Non ha avuto fortuna il cittadino luganese che ha adito le vie legali per chiedere un risarcimento dei danni subiti a seguito della decisione della Banca nazionale svizzera (BNS) di abolire la soglia minima di cambio tra franco e euro.
L'uomo aveva denunciato la banca, chiedendo il pagamento di un indennizzo di 5'000 franchi a causa della perdita finanziaria subita in seguito alla revoca della soglia minima.
Ma nell'agosto 2015 il Giudice di pace del circolo di Lugano Ovest ha dichiarato irricevibile la sua richiesta, per incompetenza territoriale. Infatti la BNS non dispone di una sede a Lugano, ma solo di una rappresentanza.
L'uomo ha quindi presentato un reclamo presso la Camera civile dei reclami del Tribunale di appello del Cantone Ticino, ma anche in questa sede la sua richiesta è stata dichiarata irricevibile.

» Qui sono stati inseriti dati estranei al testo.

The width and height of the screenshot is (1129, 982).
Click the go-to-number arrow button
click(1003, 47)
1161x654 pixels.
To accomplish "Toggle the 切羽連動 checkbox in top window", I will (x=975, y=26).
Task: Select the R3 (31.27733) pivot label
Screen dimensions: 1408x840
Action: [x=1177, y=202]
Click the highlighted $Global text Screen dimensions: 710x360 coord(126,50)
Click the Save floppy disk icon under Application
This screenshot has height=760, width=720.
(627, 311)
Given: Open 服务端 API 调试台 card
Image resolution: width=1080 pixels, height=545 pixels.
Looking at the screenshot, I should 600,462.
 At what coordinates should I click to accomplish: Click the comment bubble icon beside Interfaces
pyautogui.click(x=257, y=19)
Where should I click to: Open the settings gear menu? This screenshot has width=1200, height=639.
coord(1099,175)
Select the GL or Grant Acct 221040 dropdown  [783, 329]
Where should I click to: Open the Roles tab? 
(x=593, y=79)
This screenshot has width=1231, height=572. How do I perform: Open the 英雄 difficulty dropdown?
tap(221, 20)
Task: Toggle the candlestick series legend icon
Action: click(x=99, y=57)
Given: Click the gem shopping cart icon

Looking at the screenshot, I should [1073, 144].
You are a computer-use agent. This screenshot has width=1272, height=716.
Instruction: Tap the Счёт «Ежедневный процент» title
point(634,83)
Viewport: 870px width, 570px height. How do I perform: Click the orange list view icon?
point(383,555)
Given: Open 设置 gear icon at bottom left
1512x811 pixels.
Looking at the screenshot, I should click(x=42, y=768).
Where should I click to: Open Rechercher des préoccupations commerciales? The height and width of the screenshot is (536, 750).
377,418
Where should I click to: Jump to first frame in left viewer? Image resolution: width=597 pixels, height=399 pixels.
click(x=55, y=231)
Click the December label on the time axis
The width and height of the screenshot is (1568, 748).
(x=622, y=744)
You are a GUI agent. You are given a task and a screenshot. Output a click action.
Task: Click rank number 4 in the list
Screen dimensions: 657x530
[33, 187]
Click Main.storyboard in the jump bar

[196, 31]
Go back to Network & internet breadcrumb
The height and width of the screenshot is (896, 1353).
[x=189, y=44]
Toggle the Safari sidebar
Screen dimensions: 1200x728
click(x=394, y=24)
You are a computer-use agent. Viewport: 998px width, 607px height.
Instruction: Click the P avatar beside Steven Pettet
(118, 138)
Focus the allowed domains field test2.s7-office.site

Egli ha quindi inoltrato ricorso al Tribunale federale, ma anche i giudici di Losanna l'hanno dichiarato irricevibile, con sentenza pubblicata oggi (4A_686/2015). L'uomo non avrà quindi diritto ad alcun risarcimento e, anzi, oltre a doversi sobbarcare le spese dei ricorsi dovrà pagare pure le spese giudiziarie di 200 franchi.